Don't do SYSRET validation tests when FRED is enabled, since ERETU is
the only legit instruction to return to user level.
Signed-off-by: Xin Li (Intel) <[email protected]>
---
arch/x86/entry/common.c | 12 ++++++++++--
1 file changed, 10 insertions(+), 2 deletions(-)
diff --git a/arch/x86/entry/common.c b/arch/x86/entry/common.c
index 6356060caaf3..1c3944eb9901 100644
--- a/arch/x86/entry/common.c
+++ b/arch/x86/entry/common.c
@@ -72,7 +72,7 @@ static __always_inline bool do_syscall_x32(struct pt_regs *regs, int nr)
return false;
}
-/* Returns true to return using SYSRET, or false to use IRET */
+/* Returns true to return using SYSRET, or false to use IRET/ERETU */
__visible noinstr bool do_syscall_64(struct pt_regs *regs, int nr)
{
add_random_kstack_offset();
@@ -88,6 +88,10 @@ __visible noinstr bool do_syscall_64(struct pt_regs *regs, int nr)
instrumentation_end();
syscall_exit_to_user_mode(regs);
+ /* No test for FRED, which returns to user level with ERETU only */
+ if (cpu_feature_enabled(X86_FEATURE_FRED))
+ return false;
+
/*
* Check that the register state is valid for using SYSRET to exit
* to userspace. Otherwise use the slower but fully capable IRET
@@ -325,7 +329,7 @@ static noinstr bool __do_fast_syscall_32(struct pt_regs *regs)
return true;
}
-/* Returns true to return using SYSEXIT/SYSRETL, or false to use IRET */
+/* Returns true to return using SYSEXIT/SYSRETL, or false to use IRET/ERETU */
__visible noinstr bool do_fast_syscall_32(struct pt_regs *regs)
{
/*
@@ -346,6 +350,10 @@ __visible noinstr bool do_fast_syscall_32(struct pt_regs *regs)

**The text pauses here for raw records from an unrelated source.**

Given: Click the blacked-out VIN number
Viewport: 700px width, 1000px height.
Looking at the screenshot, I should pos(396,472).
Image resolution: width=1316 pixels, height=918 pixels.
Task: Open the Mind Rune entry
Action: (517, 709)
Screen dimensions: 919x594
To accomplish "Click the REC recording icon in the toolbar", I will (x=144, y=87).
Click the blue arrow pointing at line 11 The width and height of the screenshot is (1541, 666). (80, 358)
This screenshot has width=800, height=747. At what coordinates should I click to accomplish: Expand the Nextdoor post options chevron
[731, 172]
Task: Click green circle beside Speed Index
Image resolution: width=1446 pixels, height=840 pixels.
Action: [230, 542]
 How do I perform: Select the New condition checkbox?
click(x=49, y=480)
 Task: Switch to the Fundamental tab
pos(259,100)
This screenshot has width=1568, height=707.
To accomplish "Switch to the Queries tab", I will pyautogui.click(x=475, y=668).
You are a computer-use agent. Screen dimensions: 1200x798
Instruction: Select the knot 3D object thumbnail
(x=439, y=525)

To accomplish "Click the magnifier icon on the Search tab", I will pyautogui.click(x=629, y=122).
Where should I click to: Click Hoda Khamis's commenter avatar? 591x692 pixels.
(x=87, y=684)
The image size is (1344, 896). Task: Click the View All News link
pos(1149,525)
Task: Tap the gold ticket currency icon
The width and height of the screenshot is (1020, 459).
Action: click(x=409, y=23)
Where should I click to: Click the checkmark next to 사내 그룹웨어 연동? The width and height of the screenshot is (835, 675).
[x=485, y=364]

if (!__do_fast_syscall_32(regs))
return false;
+ /* No test for FRED, which returns to user level with ERETU only */
+ if (cpu_feature_enabled(X86_FEATURE_FRED))
+ return false;
+
/*
* Check that the register state is valid for using SYSRETL/SYSEXIT
* to exit to userspace. Otherwise use the slower but fully capable
base-commit: 65d1240b6728b38e4d2068d6738a17e4ee4351f5
--
2.44.0
Now, for a FRED system the return value is ignored anyway, so the only
benefit of this is skipping the test, correct?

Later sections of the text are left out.